When the Ford Model T was first launched in 1908 it had just one instrument on its dashboard – the ammeter – so even your speed or how much fuel you had back then was down to driver guesswork! If the car broke down, there was no diagnostic history data to turn to, you simply had to go over the vehicle for as long as it took to try and find out what had gone wrong.

The reason for mentioning dashboards is to draw an analogy between driving and overseeing policing performance. If you have just one or two instruments you are limited in monitoring what is happening and spotting interdependencies. You are left with more guess work.

In cars, as the technology got more sophisticated, the overview in instrument panels progressed with it. Has that happened in policing?

How do you know what’s going on?

As in many large, complex organisations, policing has many interdependent things happening at any one time, and maybe as a social entity rather than a machine, its workings are perhaps even more subtle and complex than the most sophisticated car or plane. But the fundamental issue of ‘how do you know what’s going on?’ (in real-time) cuts across the metaphorical analogy.

The dashboard data dream for policing could presumably offer a view of how all the various interdependencies at any one time were performing, and also offer an automated diagnostic and analytic capture to inform problem solving and performance enhancement.

Just like in a car or a plane. The concept has been around for a while now.

Is it that policing has perhaps too little data to be coordinated into a dashboard? So it’s hardly worthwhile having a dashboard for?

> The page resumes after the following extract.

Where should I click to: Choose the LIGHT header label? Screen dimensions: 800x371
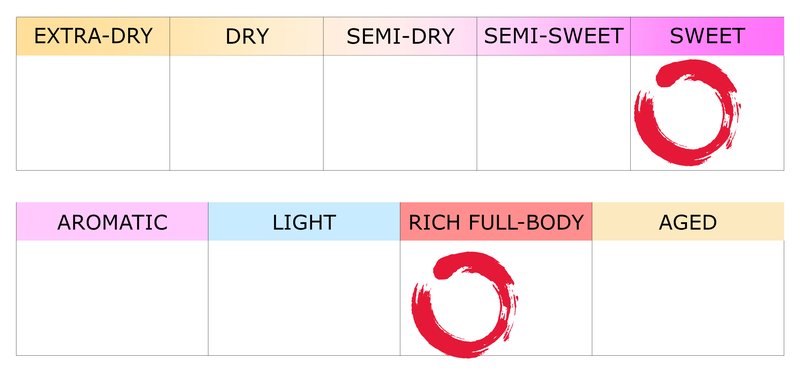point(304,221)
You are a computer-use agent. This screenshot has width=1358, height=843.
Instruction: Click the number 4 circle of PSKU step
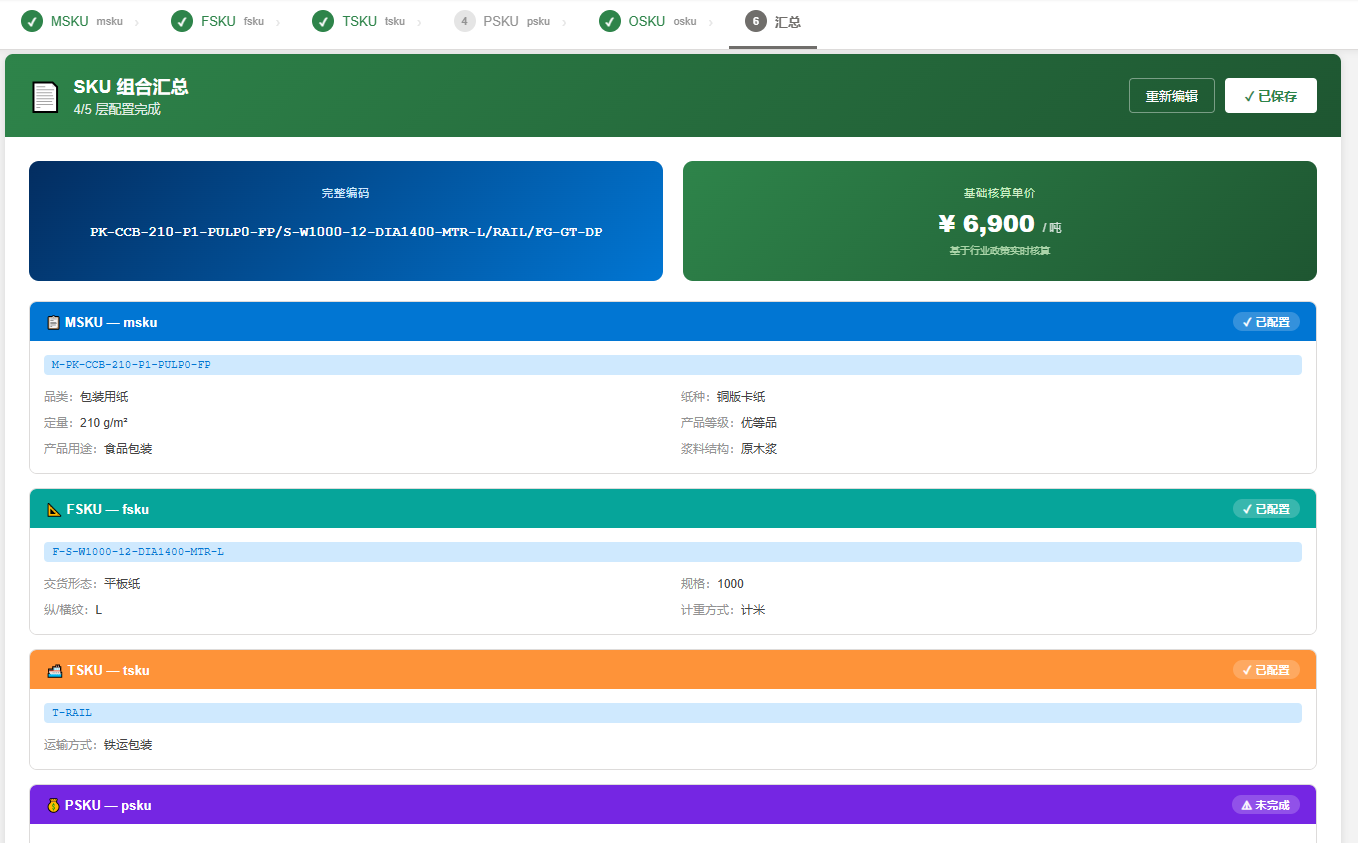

That doesn’t appear to be the case. Conversely, it seems policing, like many large, complex organisations are swimming (maybe drowning) in data streams. So the reservoir of data isn’t the issue then – there’s plenty of it.

Is the issue then how to channel it to a place where it can be overseen? To an extent, but that’s not the main issue. The dysfunctionality of systems is the reason the policing dashboard is but a dream still: lots of systems talking different languages leaving the operational world trying to work despite little joined-up data, rather than being supported and informed by it.

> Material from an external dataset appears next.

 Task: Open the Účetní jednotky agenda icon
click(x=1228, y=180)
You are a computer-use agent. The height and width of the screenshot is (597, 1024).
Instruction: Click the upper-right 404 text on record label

As we’ve already discussed, the interdependencies that are collated in a dashboard (like a plane cockpit) are critical to both real-time decision making and debrief analysis. If the dashboard principle collation didn’t exist it would be like having an irritating chaos of jigsaw pieces: data dysfunction.

Without the dashboard, metaphorically, policing has to go under the hood at regular intervals to check if things are OK and whenever there is a breakdown. It means overviewing performance is way more hard work than it should be, and makes optimisation even harder.

In a dashboard, the autonomous data streams converge into a cohesive monitor, that allows real-time observation and inform decision making. It means a driver can keep an eye on performance and focus on driving, rather than worrying if things are perhaps going wrong.

Dashboards are a simple concept. To make a good dashboard means you need engineering that brings multiple sets of data to a nexus point.

What’s the opposite of a dashboard? Chaos maybe? Everything in those individual bits and pieces will still be there, doing its own thing, but you just can’t see the picture (quickly or maybe at all) or it takes an age to find things out and piece an overview together. You’ve probably got some good intuitive hunches about what might be happening but might be frustrated you can’t quite put your finger on the data when you really need it. Does this resonate in policing?

Dream it, design it, do it

Steve Jobs was one of those pioneers in innovation who pursued end user concepts first, thereby driving the science and technology to catch up (rather that the technology driving the concept – which can be very incremental, limiting,  unambitious and slow). Kennedy’s insistent push for the Moon landing was the same notion – engineers were asked to find a way and fast.

Maybe here we need a conceptual innovative leap to find a way to make that policing dashboard a real-time reality, to alert and inspire a fresh generation of engineers to make it happen?